Any words to leave us with as you begin your legacy as RPD’s 30th Police Chief? I want the community to know I want to hear from them. I am very community-based. I came up in community policing, and I’m emulating a lot of what I have seen over the years with some of my predecessors and mentors. They were very much out front in the community, listening, hearing, eyes and ears on the ground—and I want to do that exact same thing. I want to engage the community, and I want to meet with all the various entities of our community—not just the African American community, but the Latino community, our Asian community, the LGBTQ community, our faith-based community, and even stakeholders within our business community—I want to meet them and hear what they have to say and what their expectations are of their police officers.
10 Things to Know About Chief Patterson
- Chief Patterson has been married to husband Lance Patterson for 24 years. Lance is a Battalion Chief of the Charlotte Fire Department, where he will divide his time until retirement (in two years).
- While the couple has no biological children, they raised their two cousins (Antwan Barnum and Dietrich Somerville, ages 9 and 11)—who, like Lance, hailed from Memphis. “We looked at their lives (both boys’ fathers were in prison) and were determined that they wouldn’t end up in prison.” Now 20 and 22, one is serving his country in the U.S. Army; the other just got out of the Air Force and is living in the Charlotte area. “We’re very proud to see they are doing positive things,” she says.
- The Pattersons have one dog, a 13YO beagle named Roxi (her brother, Romo, sadly passed away a few months ago).
- Gospel is Chief Patterson’s go-to genre of music.

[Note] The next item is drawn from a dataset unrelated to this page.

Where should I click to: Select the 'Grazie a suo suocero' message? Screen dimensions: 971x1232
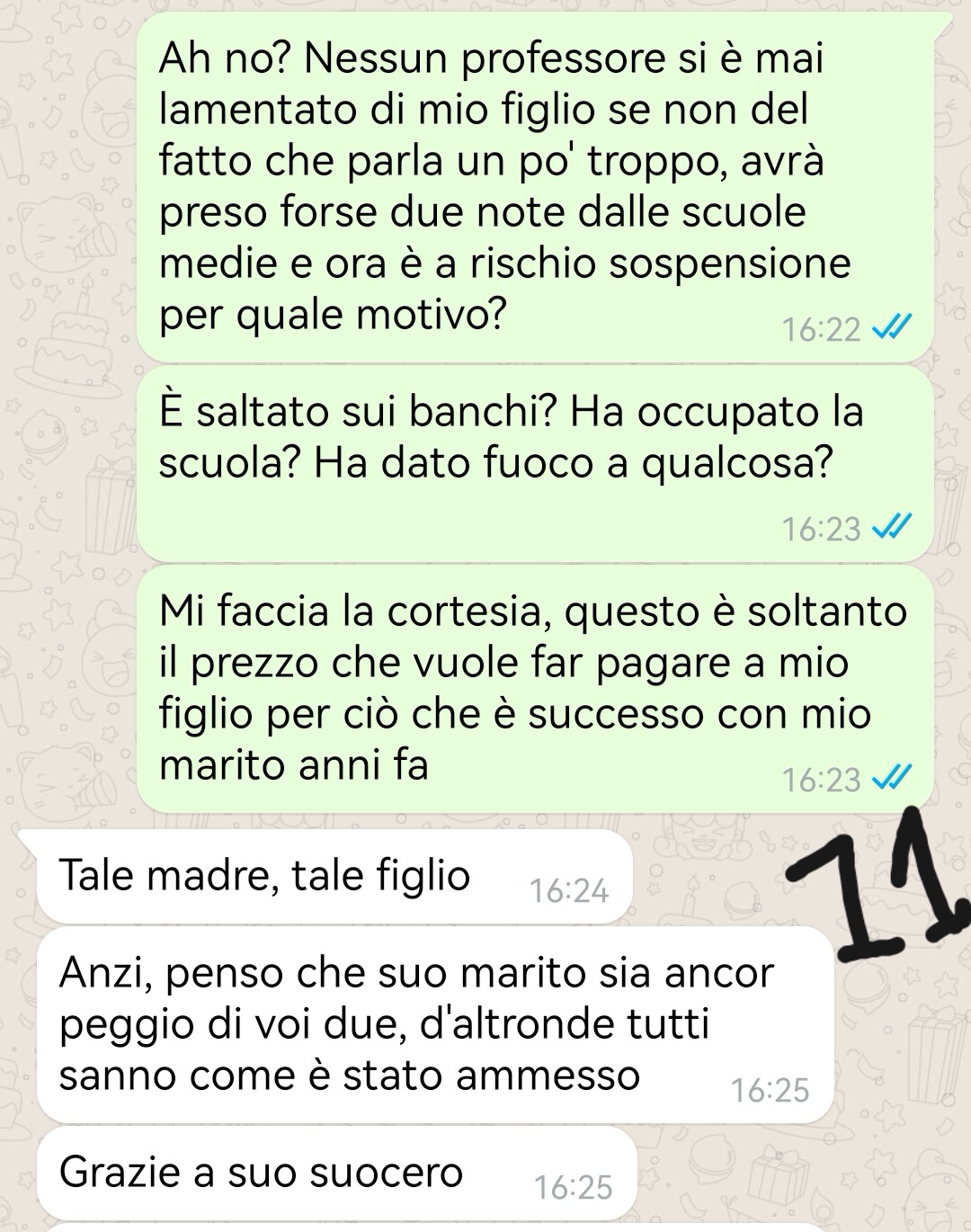click(x=337, y=1174)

- Self-described as a “football person,” Chief Patterson’s teams = San Francisco 49ers and OU Sooners.
- “Steve Harvey is a hoot!” she tells us about decompressing over Family Feud in the evenings.

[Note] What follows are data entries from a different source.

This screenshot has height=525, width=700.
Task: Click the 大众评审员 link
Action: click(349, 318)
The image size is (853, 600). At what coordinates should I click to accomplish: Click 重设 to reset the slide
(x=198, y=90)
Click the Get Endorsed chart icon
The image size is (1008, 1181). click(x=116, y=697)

- Chief Patterson is very passionate about The Salvation Army. “When I was in the military, they brought me home when I had to come home on emergency leave,” she says. “They took care of everything and got me here—so I always support them.”

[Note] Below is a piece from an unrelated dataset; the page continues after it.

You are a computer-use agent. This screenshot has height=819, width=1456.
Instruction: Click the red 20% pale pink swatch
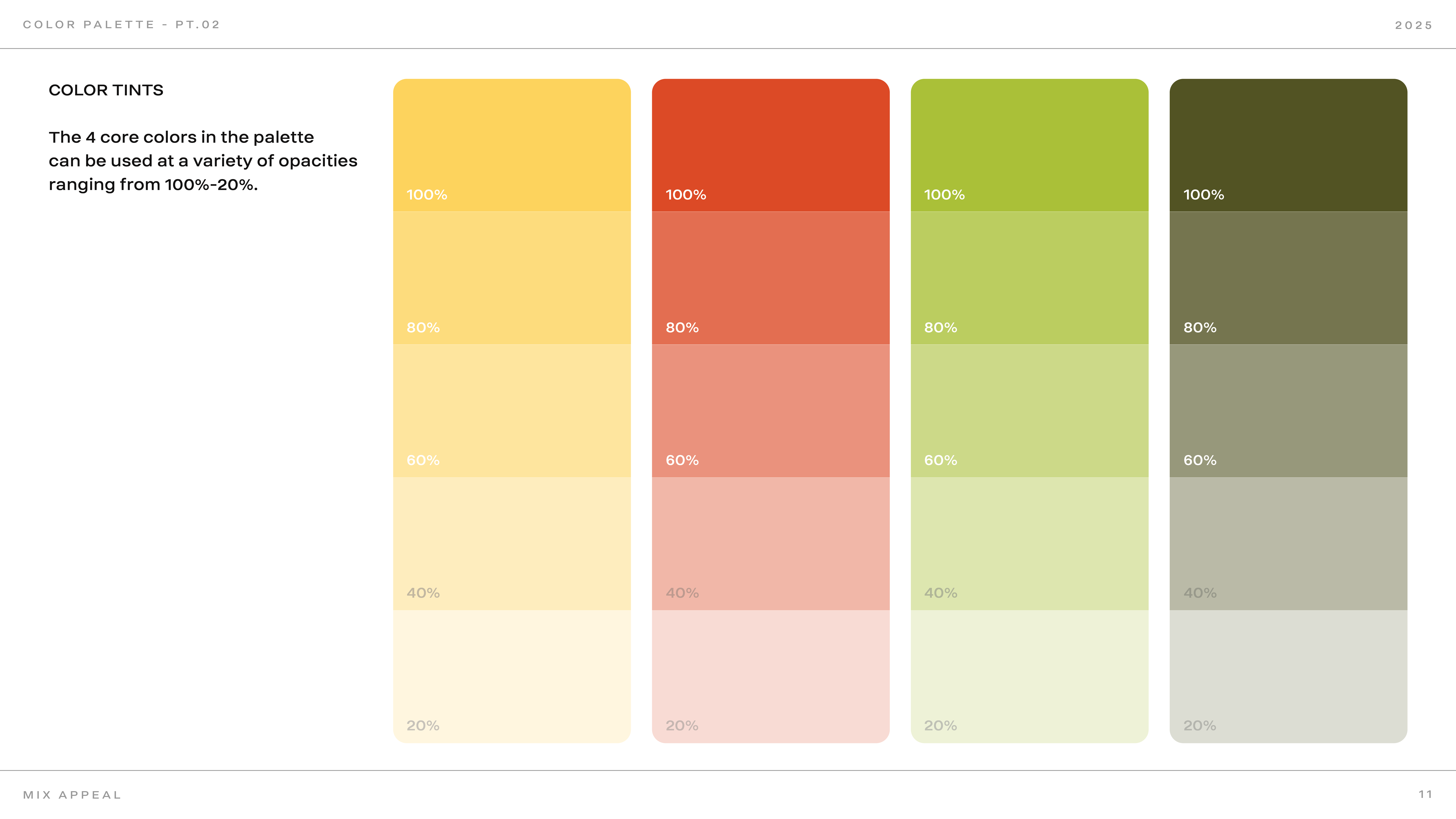point(770,676)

- When she’s not working, you can find the Chief relaxing and spending time with her family. “With my husband now, our time is limited because he’s back and forth so much, so really I’ve just enjoyed him coming here to Raleigh and us just going for a walk or hanging out.”
- Her fave cuisine is Mexican (amen!), and she’s excited to work her way through the Raleigh food scene via restaurant gift cards gifted to her by folks in Charlotte to help her get to know her new city.
- The Chief named three as her top role models: Her late pastor, Bishop Edward C. Roberts of Calvary Christian Church in Charlotte (“He was a man of high integrity, just a phenomenal role model for me,” she says; her current pastor, Pastor Robert Merriwether of ARC Ministries, who gave the invocation at her swearing in; and her former Charlotte chief, Johnny Jennings. “The way I see him police and interact the community and with the officers at CMPD is inspiring to me. That’s the kind of leader I want to be as well.”